Kindly help me how can i reset this correctly for the auto mount process.

Thanks!
S.S.
Super Advisor

Re: Urgent

Hi,

Yes Michael, as you said these filesystems are not configured in cluster.

I found the above posted errors for unable to mount auto.
Can you suggest me how can i proceed further to correct this.

Also, would someone help me why the reboot has been happened?

Waiting for your quick response.

Thanks!
Kapil Jha
Honored Contributor

Re: Urgent

>>>vxfs mount: illegal -o suboption -- rw

this suggest there is some issue with fstab entries u made.
Can you try to mount them manually (just to check if that working).

why system reboot?
Open a case with HP there can be n number of reasons for this.
From your post seems some cluster issue?
your cluster is working fine now?

BR,
Kapil+
I am in this small bowl, I wane see the real world......
S.S.
Super Advisor

Re: Urgent

Hi Kapil,

Thank you!

I have tried to manually mounting the filesystem and worked fine.

About cluster issue:

The Secondary node is down.
NODE STATUS STATE
oradb1 down failed


Thanks & Regards


Michael Steele_2
Honored Contributor

Re: Urgent

Sigh. Question: Are you up and running on the other node?

As far as debugging this problem goes, refer to this message and search the ITRC for related Panics, like this one.
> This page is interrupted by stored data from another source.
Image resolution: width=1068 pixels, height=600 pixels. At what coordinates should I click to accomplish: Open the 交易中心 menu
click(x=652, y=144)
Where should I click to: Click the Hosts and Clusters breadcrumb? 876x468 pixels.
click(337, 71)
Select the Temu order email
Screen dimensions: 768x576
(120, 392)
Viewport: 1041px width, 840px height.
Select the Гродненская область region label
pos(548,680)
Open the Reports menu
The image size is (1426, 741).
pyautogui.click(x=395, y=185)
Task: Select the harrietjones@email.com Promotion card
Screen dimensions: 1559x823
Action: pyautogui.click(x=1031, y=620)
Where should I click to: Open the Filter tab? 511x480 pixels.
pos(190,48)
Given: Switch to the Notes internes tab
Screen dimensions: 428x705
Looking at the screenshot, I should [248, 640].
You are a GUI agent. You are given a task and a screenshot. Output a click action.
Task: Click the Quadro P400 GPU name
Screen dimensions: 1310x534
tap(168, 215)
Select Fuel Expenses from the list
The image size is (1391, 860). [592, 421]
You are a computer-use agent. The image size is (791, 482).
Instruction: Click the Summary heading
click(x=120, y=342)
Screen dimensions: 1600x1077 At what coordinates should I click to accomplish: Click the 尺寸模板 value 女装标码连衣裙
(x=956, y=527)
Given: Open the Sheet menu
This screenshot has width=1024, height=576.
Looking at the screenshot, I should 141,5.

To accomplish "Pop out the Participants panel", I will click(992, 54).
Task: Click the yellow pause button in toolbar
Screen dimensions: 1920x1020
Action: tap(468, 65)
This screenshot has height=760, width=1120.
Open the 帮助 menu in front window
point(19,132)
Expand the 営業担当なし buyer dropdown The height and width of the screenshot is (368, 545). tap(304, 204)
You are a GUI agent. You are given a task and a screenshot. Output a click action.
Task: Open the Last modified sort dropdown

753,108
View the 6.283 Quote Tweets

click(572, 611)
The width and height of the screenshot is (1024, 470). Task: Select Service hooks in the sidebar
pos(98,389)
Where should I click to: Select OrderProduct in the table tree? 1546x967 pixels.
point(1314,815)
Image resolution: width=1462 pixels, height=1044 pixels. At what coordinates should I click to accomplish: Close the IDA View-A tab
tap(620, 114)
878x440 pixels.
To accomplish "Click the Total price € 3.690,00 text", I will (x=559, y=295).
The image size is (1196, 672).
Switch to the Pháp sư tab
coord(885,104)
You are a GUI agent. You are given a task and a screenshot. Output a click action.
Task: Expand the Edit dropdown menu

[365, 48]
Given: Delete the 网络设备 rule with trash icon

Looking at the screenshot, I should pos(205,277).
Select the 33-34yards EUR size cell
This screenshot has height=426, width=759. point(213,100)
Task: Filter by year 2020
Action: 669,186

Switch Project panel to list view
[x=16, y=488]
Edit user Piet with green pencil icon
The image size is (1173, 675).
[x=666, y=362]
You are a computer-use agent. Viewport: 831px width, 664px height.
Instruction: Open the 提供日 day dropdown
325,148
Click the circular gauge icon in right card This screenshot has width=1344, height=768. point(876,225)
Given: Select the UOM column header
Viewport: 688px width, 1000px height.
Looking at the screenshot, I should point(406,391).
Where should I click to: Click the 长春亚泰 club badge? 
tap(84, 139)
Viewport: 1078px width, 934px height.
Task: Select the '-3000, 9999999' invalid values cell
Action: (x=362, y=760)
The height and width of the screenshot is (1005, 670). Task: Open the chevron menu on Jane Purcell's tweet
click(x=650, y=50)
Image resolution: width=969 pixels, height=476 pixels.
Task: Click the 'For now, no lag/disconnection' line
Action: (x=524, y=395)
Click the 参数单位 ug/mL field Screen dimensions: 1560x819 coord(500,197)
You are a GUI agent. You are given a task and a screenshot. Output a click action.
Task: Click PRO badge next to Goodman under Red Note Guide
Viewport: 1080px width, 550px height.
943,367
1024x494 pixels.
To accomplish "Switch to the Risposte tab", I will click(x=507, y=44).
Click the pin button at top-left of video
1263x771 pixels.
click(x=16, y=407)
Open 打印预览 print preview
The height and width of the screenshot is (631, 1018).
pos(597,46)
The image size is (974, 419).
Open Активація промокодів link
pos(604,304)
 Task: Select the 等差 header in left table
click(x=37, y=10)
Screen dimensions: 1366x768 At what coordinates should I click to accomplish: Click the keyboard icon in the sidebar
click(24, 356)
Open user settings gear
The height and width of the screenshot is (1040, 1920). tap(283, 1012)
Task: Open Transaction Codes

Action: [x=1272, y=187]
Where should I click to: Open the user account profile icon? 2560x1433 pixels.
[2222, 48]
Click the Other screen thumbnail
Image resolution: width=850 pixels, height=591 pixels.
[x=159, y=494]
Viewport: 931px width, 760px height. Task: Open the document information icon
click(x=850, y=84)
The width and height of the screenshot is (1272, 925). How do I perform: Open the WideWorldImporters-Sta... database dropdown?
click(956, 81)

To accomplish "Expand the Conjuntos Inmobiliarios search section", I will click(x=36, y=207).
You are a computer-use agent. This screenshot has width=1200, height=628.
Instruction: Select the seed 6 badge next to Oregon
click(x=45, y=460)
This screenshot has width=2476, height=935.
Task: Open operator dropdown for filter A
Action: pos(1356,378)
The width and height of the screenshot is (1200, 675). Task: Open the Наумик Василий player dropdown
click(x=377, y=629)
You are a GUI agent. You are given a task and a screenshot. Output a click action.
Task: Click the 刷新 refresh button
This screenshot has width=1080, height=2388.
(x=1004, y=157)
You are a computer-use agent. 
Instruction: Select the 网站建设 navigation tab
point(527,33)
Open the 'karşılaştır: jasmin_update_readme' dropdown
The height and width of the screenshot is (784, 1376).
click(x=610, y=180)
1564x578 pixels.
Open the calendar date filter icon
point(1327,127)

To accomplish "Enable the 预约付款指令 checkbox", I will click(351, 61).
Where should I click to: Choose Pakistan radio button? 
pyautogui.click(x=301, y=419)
http://forums11.itrc.hp.com/service/forums/questionanswer.do?threadId=717943

11:00 Sat Feb 27 2010. Reboot after panic: SafetyTimer expired, isr.ior = 0'4240003.0'45514b68

Find your cluster lock disk and verify that it hasn't failed.

Refer to the node Timeout value and consider raising it. It isn't that simple. Review the procedure first.

Refer to this manual.

http://docs.hp.com/en/B3936-90135/B3936-90135.pdf

CALL HP
Support Fatherhood - Stop Family Law
S.S.
Super Advisor

Re: Urgent

Hi All,

Justnow my colleague said that he had done some thing with cluster due to that it went to reboot.

Now i manually started the node and working fine.

One thing i want to know about for the auto mounting; what changes i should perform to correct this.

Thank you Kapil and Michael.
Kapil Jha
Honored Contributor
Solution

Re: Urgent

I suppose if its working fine with manual mount just check and populate the fstab file correctly.

I again hop that its not part of cluster package :)

edit the fstab and to check just do a mount -a
BR,
Kapil+
I am in this small bowl, I wane see the real world......